LOUD!

11/4/2009

Voglio che sia chiara una cosa a tutti, io la musica non la sento, la ascolto. E per chi non lo sapesse, son due cose completamente diverse.

sentìre [sen'tire] v.tr., v.intr. : 1 vtr avvertire sensazioni e impressioni suscitate da stimoli esterni

ascoltàre [askol'tare] v.tr. : 1 vtr udire con attenzione

Finita questa parentesi simil-culturale e di cui non fregava nulla a nessuno, passiamo alle considerazioni serie. Siccome appunto mi piace ascoltarla la musica e non solo sentire un rumore di sottofondo che a volte rischia addirittura di risultare più fastidioso che altro, ecco, mi piace ascoltarla al volume che più le si addice ovvero “a palla”, che si senta un po’ quando la gente mi passa a fianco. A casa indosso le cuffie o attacco l’impianto stereo e mi chiedo sinceramente com’è che i vicini non si siano ancora lamentati dopo 16 anni che vivo qua visti i livelli da discoteca che si raggiungono ogni tanto in camera mia. Ma poi chissenefrega sinceramente. Quando sono in giro invece ho dovuto trovare un compromesso essendo che gli auricolari li sbatto e li maltratto manco fossero degli stracci. Mi rifiuto di comprare quegli auricolari superipermgaultrafighi che ti si infilano nel cervello come un martello pneumatico per la modica cifra di un rene, quattro polmoni e mezzo cuore, così come mi rifiuto di comprare auricolari a 1$ su dealextreme (ogni riferimento a fatti, cose o persone è puramente non casuale) nei quali gli operai cinesi si dimenticano di inserire qualsiasi tipo di subwoofer rendendo la tua musica simile ad un irritante cinguettio.

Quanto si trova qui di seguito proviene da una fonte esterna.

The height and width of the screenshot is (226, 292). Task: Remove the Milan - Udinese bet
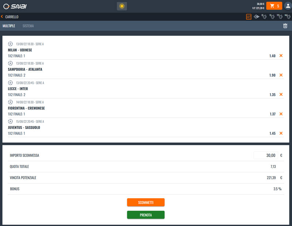coord(281,56)
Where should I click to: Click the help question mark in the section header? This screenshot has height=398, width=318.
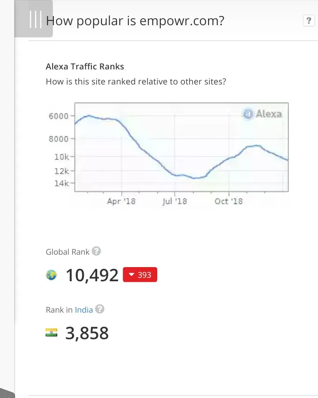coord(309,21)
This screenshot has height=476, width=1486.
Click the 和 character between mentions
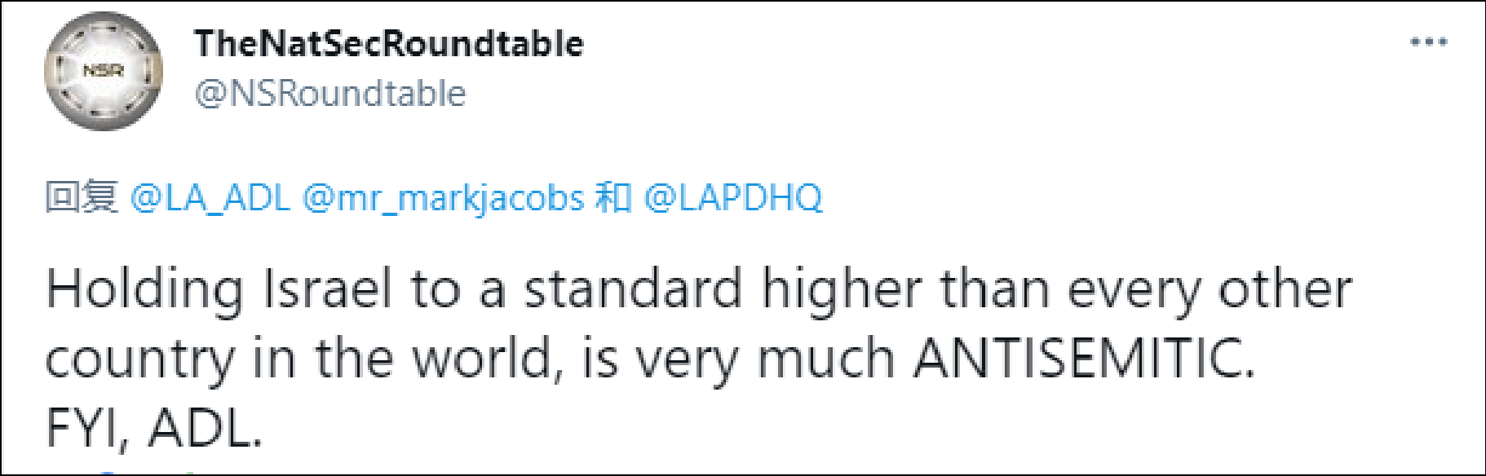coord(613,198)
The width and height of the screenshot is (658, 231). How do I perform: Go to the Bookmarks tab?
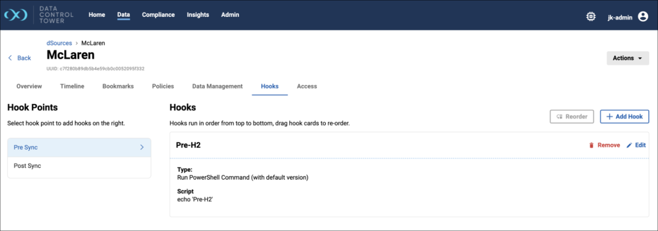pyautogui.click(x=118, y=86)
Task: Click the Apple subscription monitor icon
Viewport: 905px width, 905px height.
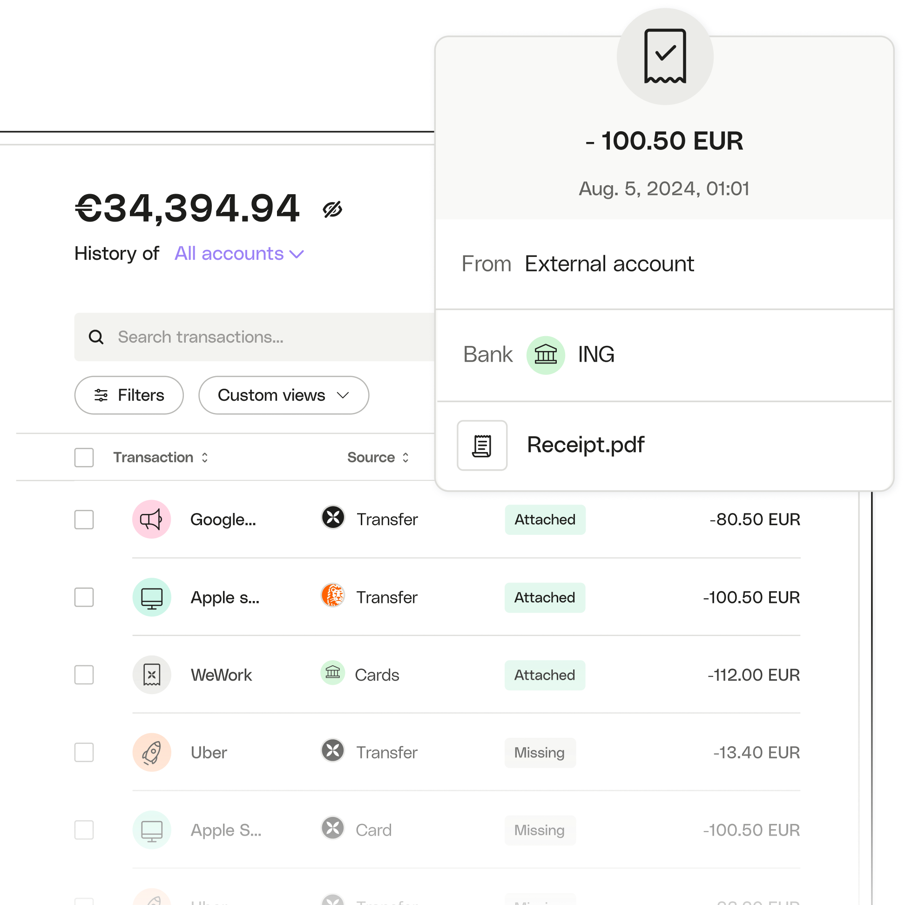Action: 153,597
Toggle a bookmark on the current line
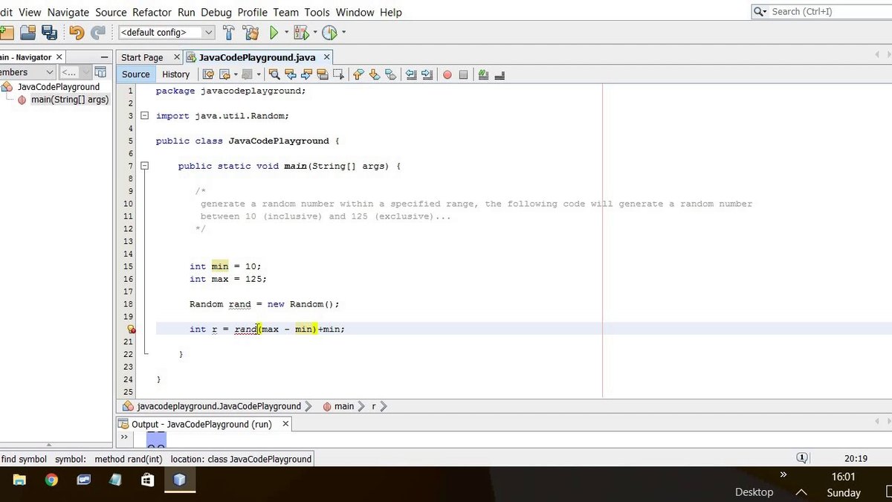 click(392, 74)
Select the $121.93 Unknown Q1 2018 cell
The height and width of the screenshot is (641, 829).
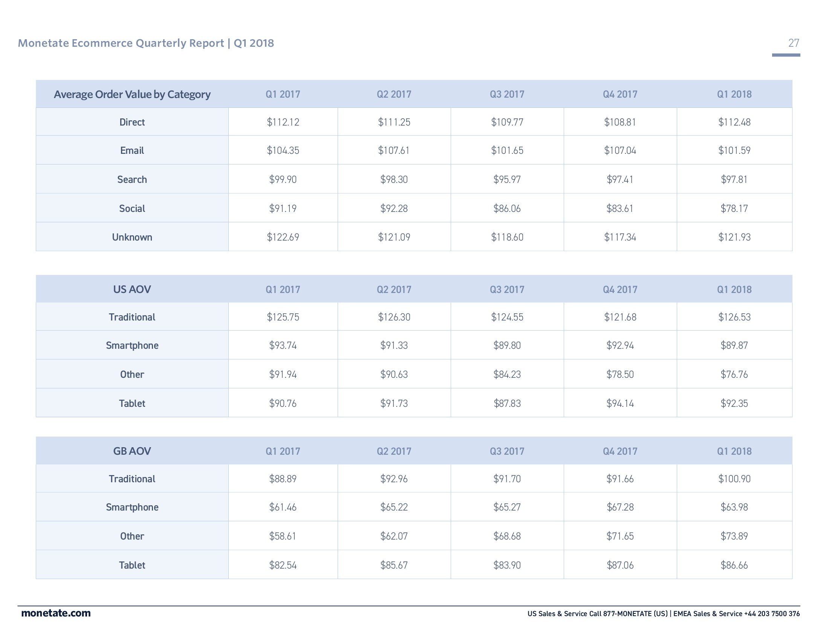tap(734, 237)
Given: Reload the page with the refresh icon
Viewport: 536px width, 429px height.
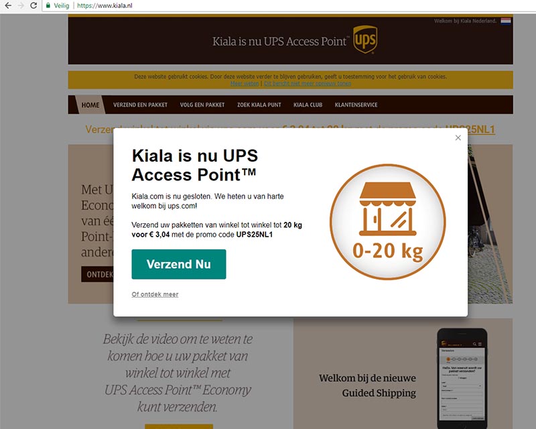Looking at the screenshot, I should (x=34, y=5).
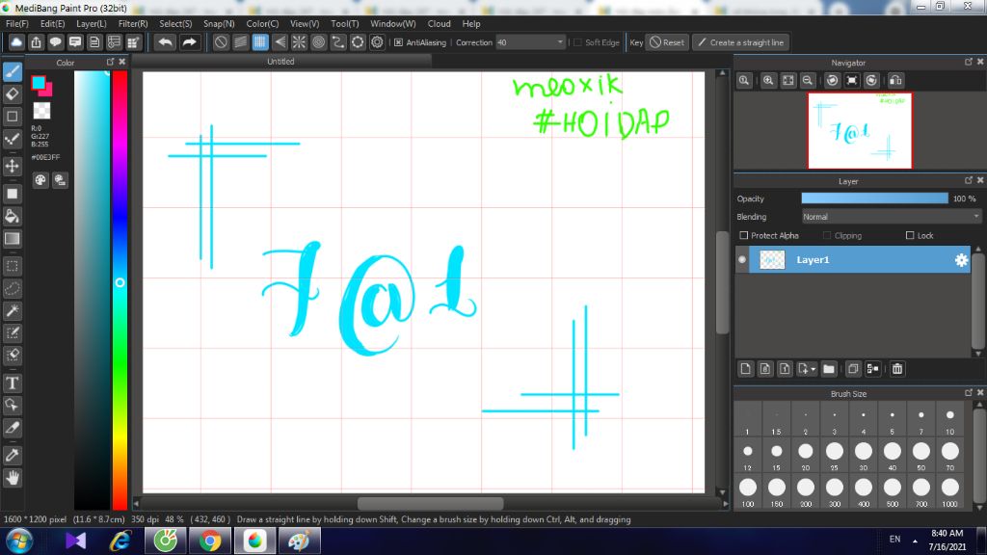Viewport: 987px width, 555px height.
Task: Activate the Hand pan tool
Action: (12, 478)
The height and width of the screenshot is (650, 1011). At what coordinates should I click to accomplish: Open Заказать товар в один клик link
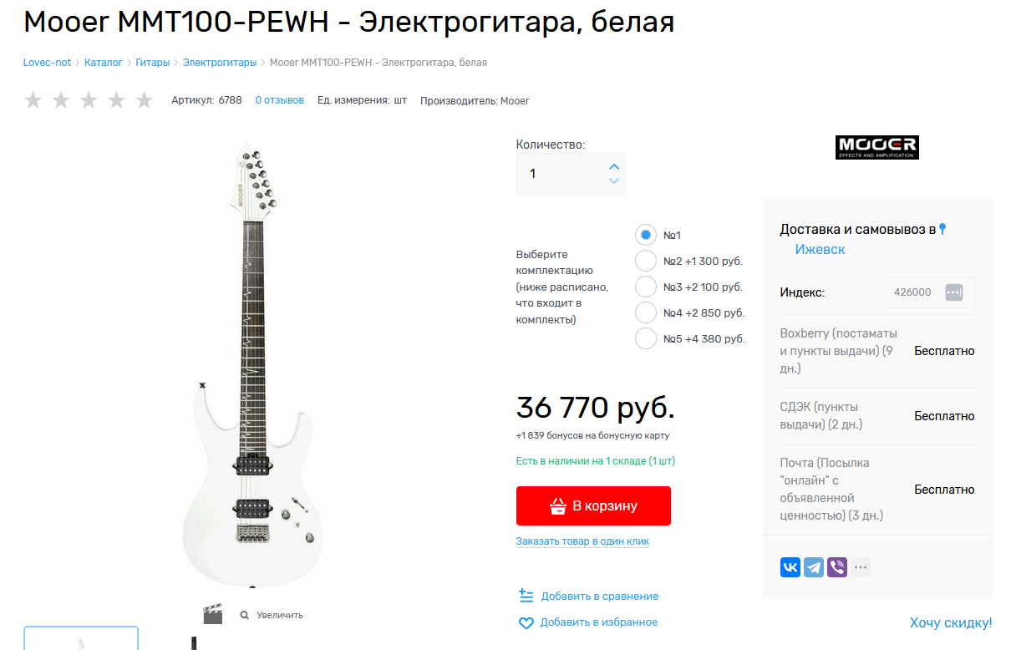[582, 541]
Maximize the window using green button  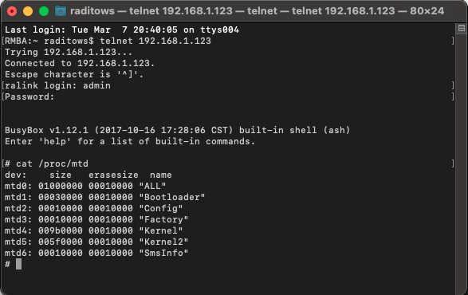pyautogui.click(x=44, y=11)
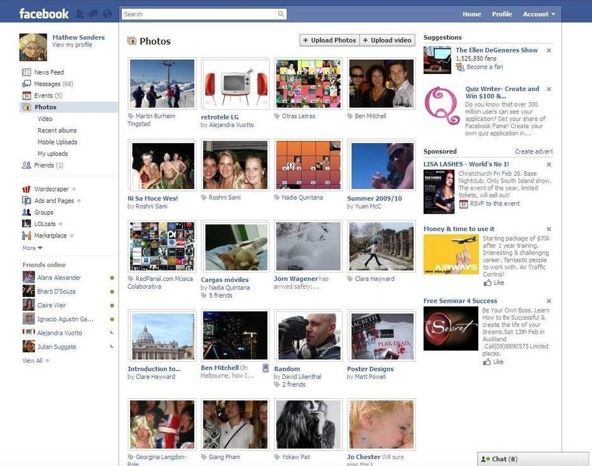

Una sola cosa rimane fissa. Casa, treno, auto, università, autobus, aereo, ospedale io ascolto musica a volume alto. Quindi tu vecchietta alla fermata dell’autobus che mi prendi per pazzo o tu studente del primo anno che ricopia meticolosamente gli appunti lanciandomi occhiatacce minatorie è inutile che mi guardiate male, se vi dà così tanto fastidio ditemelo tranquillamente senza nessuna paura. Poi spostatevi da un’altra parte.